Even for companies with significant investments in high performance computing infrastructure in-house, there are still bottlenecks. White pointed to experiences with backtesting teams whose simulations were pushed to the back of the queue in favor of other larger-scale or more time-sensitive applications running on in-house clusters. In such a case, having rapid ability to on-board and quickly scale meant more time spent optimizing the resulting strategy. Another client White referenced wanted to run 250,000 Monte Carlo simulations at time, but only once per week. Here we have the “perfect business case” for the cloud; spotty but intensive use to replace the cost and maintenance of a cluster that might otherwise sit idle. Using cloud infrastructure backed by GPUs, it was possible for this team to meet the scale and demand needs without having a cluster sit idle six out of seven days per week. “While it’s true you may spend a nice chunk of cash for that couple of hours, compared to having someone manage that in-house system the entire week, there are real cost savings there,” said White. “Even though our driving force is throughput, not cost necessarily, this is another case where this shines.”
Aside from that, one of the major limitations of in-house systems goes back to scale. If a cluster for these simulations would only support ten of these simulations simultaneously, there’s both a time to result and overall productivity argument to be made.

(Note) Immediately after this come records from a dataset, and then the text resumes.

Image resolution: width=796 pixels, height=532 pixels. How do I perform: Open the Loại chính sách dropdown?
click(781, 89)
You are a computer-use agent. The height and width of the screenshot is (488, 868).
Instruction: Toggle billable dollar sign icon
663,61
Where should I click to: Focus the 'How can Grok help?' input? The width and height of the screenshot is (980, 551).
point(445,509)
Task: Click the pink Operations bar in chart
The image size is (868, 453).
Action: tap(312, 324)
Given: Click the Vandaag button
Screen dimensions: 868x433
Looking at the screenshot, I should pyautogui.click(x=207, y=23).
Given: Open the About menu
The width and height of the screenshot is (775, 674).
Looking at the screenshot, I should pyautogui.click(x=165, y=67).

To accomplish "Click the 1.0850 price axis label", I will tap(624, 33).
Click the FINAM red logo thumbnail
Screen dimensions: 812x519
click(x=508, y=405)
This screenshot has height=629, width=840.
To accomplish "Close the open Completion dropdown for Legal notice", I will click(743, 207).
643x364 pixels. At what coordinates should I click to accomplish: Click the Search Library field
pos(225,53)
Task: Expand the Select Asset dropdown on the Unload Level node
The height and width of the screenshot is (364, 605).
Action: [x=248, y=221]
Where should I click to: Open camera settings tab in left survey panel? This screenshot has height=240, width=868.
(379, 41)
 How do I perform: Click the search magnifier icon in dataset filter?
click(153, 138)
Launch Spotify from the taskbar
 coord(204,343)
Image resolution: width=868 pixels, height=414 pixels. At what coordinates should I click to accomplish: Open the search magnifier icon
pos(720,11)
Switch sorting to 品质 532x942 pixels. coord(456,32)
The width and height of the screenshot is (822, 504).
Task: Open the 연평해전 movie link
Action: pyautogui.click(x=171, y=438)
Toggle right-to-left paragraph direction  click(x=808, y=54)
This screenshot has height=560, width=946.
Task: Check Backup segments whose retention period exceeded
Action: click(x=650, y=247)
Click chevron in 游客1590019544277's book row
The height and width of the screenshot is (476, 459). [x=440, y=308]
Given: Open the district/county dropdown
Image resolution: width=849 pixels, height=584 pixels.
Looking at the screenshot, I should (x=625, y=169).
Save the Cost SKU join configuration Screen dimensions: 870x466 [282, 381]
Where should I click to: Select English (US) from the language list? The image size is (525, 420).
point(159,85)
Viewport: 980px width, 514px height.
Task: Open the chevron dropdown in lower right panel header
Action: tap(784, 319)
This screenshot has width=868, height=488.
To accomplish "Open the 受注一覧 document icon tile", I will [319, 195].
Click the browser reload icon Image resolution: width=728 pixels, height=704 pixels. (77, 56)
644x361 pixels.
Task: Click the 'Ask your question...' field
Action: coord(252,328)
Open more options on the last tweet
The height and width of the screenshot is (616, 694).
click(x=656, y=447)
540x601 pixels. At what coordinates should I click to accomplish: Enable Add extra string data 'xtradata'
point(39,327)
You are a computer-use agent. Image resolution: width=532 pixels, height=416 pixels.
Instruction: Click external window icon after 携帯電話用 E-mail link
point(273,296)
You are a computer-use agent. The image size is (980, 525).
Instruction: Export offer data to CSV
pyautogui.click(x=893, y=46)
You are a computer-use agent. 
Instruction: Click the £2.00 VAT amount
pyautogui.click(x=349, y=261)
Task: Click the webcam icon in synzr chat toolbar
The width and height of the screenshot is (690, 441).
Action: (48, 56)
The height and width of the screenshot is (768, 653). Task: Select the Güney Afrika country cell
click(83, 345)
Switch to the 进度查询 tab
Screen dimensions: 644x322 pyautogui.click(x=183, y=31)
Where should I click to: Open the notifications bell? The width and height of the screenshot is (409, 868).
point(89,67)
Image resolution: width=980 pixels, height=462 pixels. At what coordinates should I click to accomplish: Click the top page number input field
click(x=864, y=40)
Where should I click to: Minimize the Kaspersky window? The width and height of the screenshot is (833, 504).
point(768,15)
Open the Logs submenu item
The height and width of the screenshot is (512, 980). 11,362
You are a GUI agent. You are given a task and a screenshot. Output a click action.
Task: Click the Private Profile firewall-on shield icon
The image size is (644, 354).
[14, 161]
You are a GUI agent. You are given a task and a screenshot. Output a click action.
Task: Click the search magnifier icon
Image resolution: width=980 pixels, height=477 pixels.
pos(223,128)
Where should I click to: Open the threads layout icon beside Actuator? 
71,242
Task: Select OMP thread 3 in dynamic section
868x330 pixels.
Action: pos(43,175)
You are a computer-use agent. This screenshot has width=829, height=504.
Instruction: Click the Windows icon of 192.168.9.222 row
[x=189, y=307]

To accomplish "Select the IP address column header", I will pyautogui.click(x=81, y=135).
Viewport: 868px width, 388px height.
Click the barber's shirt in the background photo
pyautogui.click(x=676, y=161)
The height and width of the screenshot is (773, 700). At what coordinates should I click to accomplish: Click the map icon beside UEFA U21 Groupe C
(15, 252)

“It’s trivial for us to spin up a new set of instances with the code that was on the previous system; now there are no limits in theory to how many simultaneous simulations there are.” These situations, where having quick access to instant scale is key, represent some of Elsen’s early growing user base, which is using the startup’s cloud-based backtesting paired with GPUs from those cloud providers who offer them. (It’s a short list—Peer1 Hosting and Amazon Web Services are two of the main infrastructure providers with Nvidia Tesla GPU coprocessors in their systems).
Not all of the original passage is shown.